Song Meaning
These lyrics immediately plunge the listener into a world defined by a stark emotional preference. The narrator sees a "red door, it's too bright" and declares, "I only want black." This isn't just a color choice; it's a profound rejection of vibrancy, signaling a deep, almost absolute withdrawal from the world's natural light and joy.
The source of this overwhelming darkness soon becomes clear. The narrator is haunted by "black cars" that "took the flowers and my dearest one away," anchoring the abstract grief in a concrete, devastating loss. While the world continues its indifferent cycle—"Someone is born, dies, an everyday thing"—the narrator turns away from the simple beauty of "girls walk[ing] in their summer dresses," unable to engage with life's ongoing flow.
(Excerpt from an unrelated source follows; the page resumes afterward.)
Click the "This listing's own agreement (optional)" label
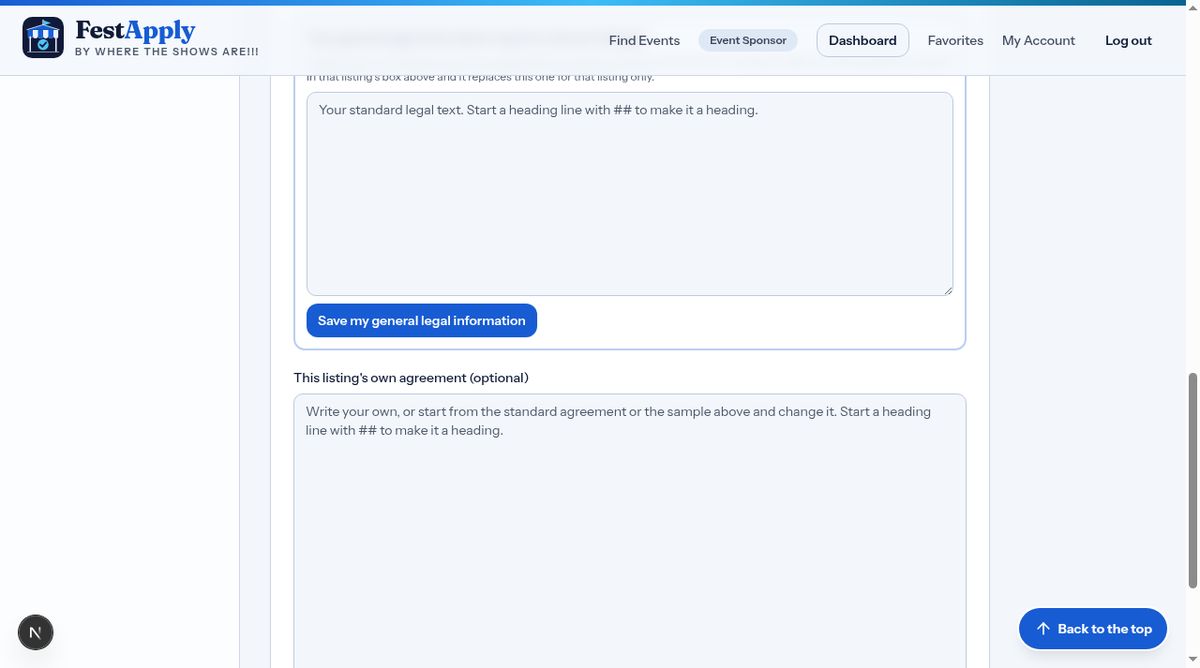 click(x=411, y=378)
The craft here is particularly striking in how it externalizes an internal state. When the narrator looks "inside myself I only see black," they then physically manifest this feeling by painting "the door black in my room." This act isn't just resignation; it seems to be an attempt to control or even embrace the pervasive sorrow, hoping that by doing so, they might "endure everything a little easier."
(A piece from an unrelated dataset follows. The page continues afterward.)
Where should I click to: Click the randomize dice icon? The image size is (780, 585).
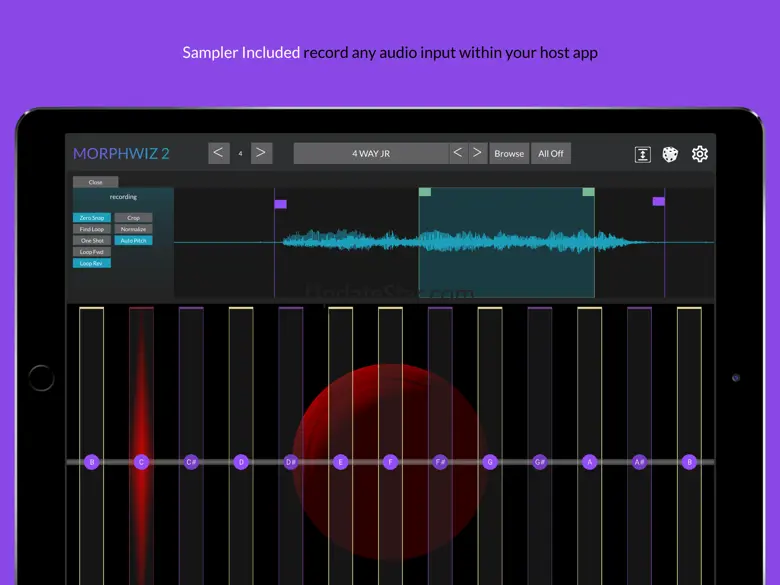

What makes these lyrics so effective is their raw honesty and the subtle, yet powerful, shift at the end. Despite the overwhelming darkness and the fractured perception where "green waves don't now join blue ones," there's a fragile, almost desperate hope. Looking west after sunset, the narrator muses, "Maybe I'll see a smile before morning comes again," a poignant flicker of longing for even a momentary respite from the relentless blackness that defines their world.